“Redescribing the Desert: Vija Celmins in the Southwest” by Frances Jacobus-Parker
Georgia O’Keeffe Museum Research Center Conversation
Tuesday, October 17, 6 – 7 pm
Vija Celmins has long been known as an “artist’s artist,” in part because she attends to her drawings, paintings, prints, and sculptures with meticulous detail. Centering on the expanses of the moon’s surface, the desert, ocean, and night sky, her works always beg a second look. Frances Jacobus-Parker, the Georgia O’Keeffe Research Center’s current predoctoral fellow (September 1-November 30, 2017), describes Celmins’s approach as “exploring the tipping point between representation and abstraction.” Her lecture, titled “Redescribing the Desert: Vija Celmins in the Southwest,” will look at the artist’s process of “redescription” in relation to the works she produced in the 1970s.
Alicia Inez Guzmán: When did you become interested in Vija Celmins?
Frances Jacobus-Parker: I first saw her work at the Museum of Modern Art in New York in 2006, in an exhibition of recent gifts from the collector Edward Broida. I was working there at the time, so I was able to visit Celmins’s artworks again and again, in person and over time. I was struck by the quiet strangeness of these objects, by what they asked of me as a viewer, what they offered, and what they withheld. I still feel that way.
What brought Celmins to the deserts of California, Nevada, Arizona, and New Mexico?

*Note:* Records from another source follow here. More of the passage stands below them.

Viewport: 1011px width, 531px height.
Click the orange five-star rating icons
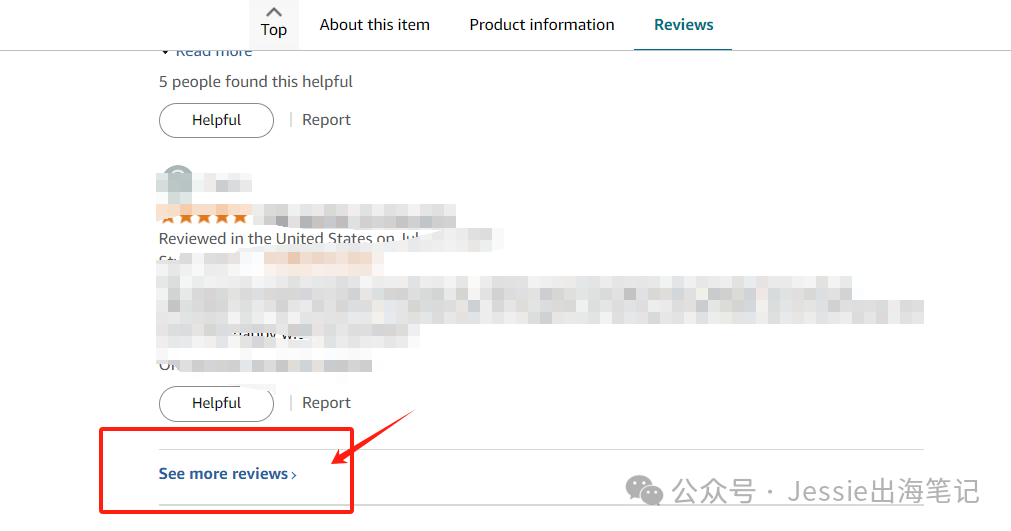204,216
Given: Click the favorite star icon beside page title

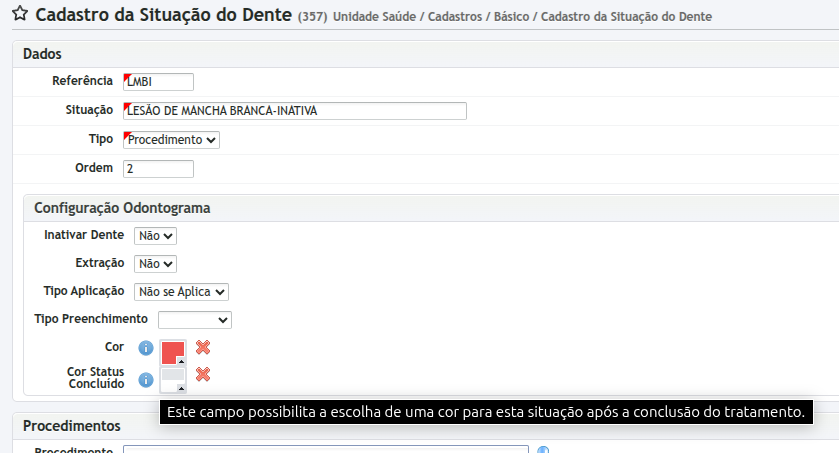Looking at the screenshot, I should click(x=19, y=16).
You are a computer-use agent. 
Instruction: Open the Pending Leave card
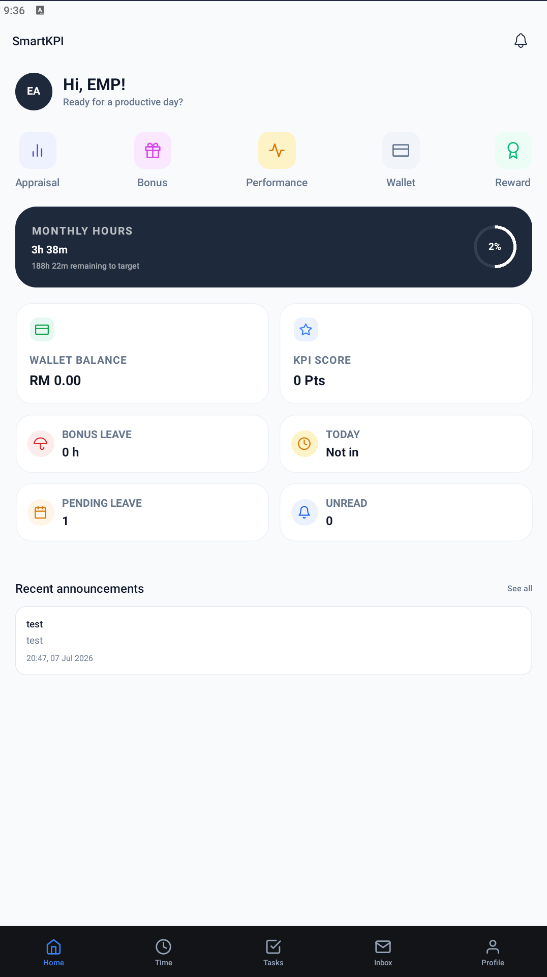[142, 512]
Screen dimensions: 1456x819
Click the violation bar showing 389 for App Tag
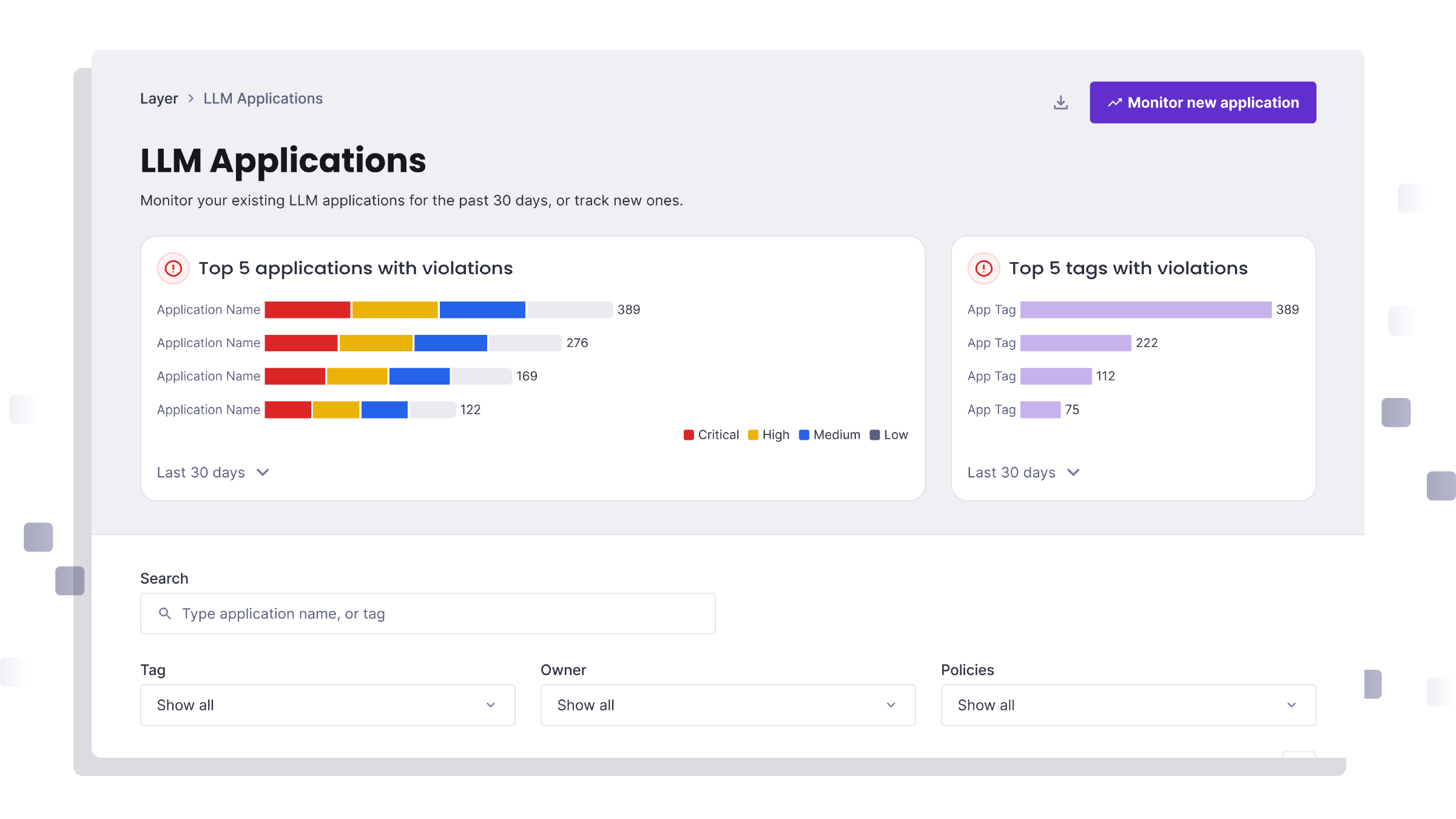click(x=1145, y=309)
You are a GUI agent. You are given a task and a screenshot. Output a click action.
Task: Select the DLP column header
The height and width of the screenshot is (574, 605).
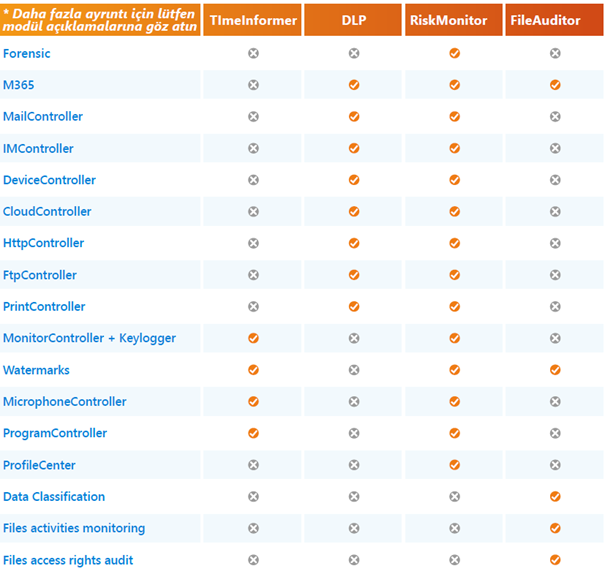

She was based in Los Angeles in the 1960s and ‘70s and often took trips to the desert, sometimes with artist-friends like Doug Wheeler and James Turrell, and sometimes just with her dog. Like many artists (and non-artists) before and since, she was drawn to the extraordinary quality of light and space in these landscapes. But beyond this, the desert shares certain qualities with the kinds of spaces she was already depicting. The desert, the ocean, the moon, the night sky—these are terrains that are familiar yet alienating, and whose vast scale destabilizes our sense of perception and orientation.
Can you describe “redescription” and its relationship to landscape?
Celmins often uses this term in interviews to characterize her treatment of source photographs and objects—she “redescribes” them rather than, say, copying. I find this word useful for how it indicates repetition and also suggests a sensorial process of traversing and transcribing a surface. I’m interested in what Celmins’s works capture of a particular landscape—for example, the granular pebbles of the desert floor—and what they leave out—the horizon, any landmarks that might root us in time and space.
Where does Celmins’s approach fit, in terms of what other postwar artists, especially during the 1960s and ’70s, were looking at and making?
Celmins is often historicized alongside West Coast pop because this is the milieu in which she made her first mature works, but her oeuvre as a whole defies easy alignment with any one movement or scene. She shares with many artists of her generation an interest in repetition, seriality, and process and anticipates a later turn to photographic appropriation. Yet her commitment to a practice of painstaking mimesis sets her apart. In an era where presenting a found photograph or object is a legitimate artistic gesture, what kind of meaning is produced when one instead replicates that object or image by hand?
I’m interested in artists who invite us to pry open the narratives we’ve inherited about art history. Celmins is one of those artists.
There aren’t many sustained studies of Celmins. What role will this research play in your larger dissertation project and the literature on the artist as a whole?
My project looks at Celmins’s work from the early 1960s to now, and my research at the O’Keeffe focuses on her land-, sea-, and skyscapes. My aim is to produce a rigorous account of her work that will lay the foundation for future scholarship and also offer new frameworks for understanding other art practices that are conceptual, critical, and mimetic. For a long time, Celmins was a bit under the radar (like many women artists of her generation, I should say). But the importance of her work is increasingly being recognized by curators, collectors, and historians of postwar art. Artists, of course, have known all along.
What is it like writing on a living artist?
In some ways it’s no different: my object of study is the work of art. Celmins has put an object out into the world, and it’s my job to do the rest. That said, being able to speak with the artist, to ask questions about materials and process and biography, is invaluable, not only for my own writing but for the work of future artists and art historians. I also feel a sense of responsibility to Celmins, to get things right.